3 with servers.” Id. at 11–12. Davis claimed this justification was “patently false”

because he had “extensive server experience, including performing significant

amounts of server work for BAE,” and he had listed that experience near the top of

the resume he submitted to BAE. Id. at 12 (emphasis omitted). He opined that the

“demonstrably false justifications for not re-hiring [him],” combined with BAE’s

“explicit threat to make his life a ‘living hell’ for reporting sexual harassment,”

demonstrate that the refusal to rehire him was in retaliation for reporting sexual

harassment nearly three years earlier. Id.

Based on these allegations, Davis asserted claims against BAE under the

retaliation provisions of Title VII of the Civil Rights Act of 1964, 42 U.S.C.

§ 2000e-3(a), and the Colorado Anti-Discrimination Act, Colo. Rev. Stat.

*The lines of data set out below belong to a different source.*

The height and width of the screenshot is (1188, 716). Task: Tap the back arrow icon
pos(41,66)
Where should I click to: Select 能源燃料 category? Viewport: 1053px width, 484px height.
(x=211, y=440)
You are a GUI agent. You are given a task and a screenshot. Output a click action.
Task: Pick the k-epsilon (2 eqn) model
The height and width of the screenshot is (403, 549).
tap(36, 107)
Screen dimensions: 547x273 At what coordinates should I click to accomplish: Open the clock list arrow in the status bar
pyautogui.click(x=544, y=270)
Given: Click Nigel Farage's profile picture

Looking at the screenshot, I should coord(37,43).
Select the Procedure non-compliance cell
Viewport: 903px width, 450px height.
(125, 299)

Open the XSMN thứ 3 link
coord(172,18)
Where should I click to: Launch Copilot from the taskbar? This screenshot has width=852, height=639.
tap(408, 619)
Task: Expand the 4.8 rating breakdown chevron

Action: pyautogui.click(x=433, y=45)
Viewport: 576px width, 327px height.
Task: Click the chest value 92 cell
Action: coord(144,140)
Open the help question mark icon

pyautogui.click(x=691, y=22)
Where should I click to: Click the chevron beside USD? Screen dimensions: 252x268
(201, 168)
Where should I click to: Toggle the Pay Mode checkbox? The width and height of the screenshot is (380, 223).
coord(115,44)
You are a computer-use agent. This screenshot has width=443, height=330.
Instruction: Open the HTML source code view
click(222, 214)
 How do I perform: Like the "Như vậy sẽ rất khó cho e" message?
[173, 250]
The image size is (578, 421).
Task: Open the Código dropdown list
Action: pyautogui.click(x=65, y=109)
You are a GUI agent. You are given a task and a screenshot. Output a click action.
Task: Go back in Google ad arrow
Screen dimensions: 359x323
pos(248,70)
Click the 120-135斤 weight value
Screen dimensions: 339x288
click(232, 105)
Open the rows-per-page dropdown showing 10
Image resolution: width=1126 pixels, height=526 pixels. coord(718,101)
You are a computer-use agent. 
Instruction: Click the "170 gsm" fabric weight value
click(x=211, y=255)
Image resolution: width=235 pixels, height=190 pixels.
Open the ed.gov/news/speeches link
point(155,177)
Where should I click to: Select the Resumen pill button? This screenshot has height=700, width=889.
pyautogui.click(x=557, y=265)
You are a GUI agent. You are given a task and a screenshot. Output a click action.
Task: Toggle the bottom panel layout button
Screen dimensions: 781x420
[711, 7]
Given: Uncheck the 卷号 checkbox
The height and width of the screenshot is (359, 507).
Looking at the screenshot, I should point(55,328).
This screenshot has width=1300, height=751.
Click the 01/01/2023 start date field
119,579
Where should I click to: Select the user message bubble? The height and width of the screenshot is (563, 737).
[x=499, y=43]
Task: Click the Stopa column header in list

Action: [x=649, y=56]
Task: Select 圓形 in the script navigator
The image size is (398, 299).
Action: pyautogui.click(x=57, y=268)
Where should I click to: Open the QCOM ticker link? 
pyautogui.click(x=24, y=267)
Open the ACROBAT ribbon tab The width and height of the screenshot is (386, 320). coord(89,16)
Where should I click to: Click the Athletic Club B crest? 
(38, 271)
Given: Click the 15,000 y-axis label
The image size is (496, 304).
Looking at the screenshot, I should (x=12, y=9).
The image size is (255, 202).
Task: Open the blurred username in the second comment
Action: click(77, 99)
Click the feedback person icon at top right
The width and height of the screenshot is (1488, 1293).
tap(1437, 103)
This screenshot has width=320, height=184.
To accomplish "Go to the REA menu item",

§ 24-34-402(1)(e)(IV). BAE moved to dismiss under Rule 12(b)(6), arguing that

retaliation could not be inferred due to the thirty-three-month gap between Davis’s

report of sexual harassment and BAE’s refusal to rehire him, and that Davis’s

additional factual allegations were insufficient to bridge that gap and establish

causation. The district court granted the motion, dismissing the action with

prejudice.

Davis filed a motion for reconsideration under Federal Rule of Civil

Procedure 59(e), arguing that the district court erred in dismissing the action with

prejudice without making a finding that amendment would be futile and without

providing an opportunity for amendment (although Davis never sought leave to

amend). In support, Davis pointed to evidence he submitted with his response to the

4 Rule 12(b)(6) motion suggesting that prior to BAE’s decision not to rehire Davis,

Hermann may have consulted with the supervisor who was the perpetrator of the

alleged sexual harassment Davis had reported. The district court denied the motion.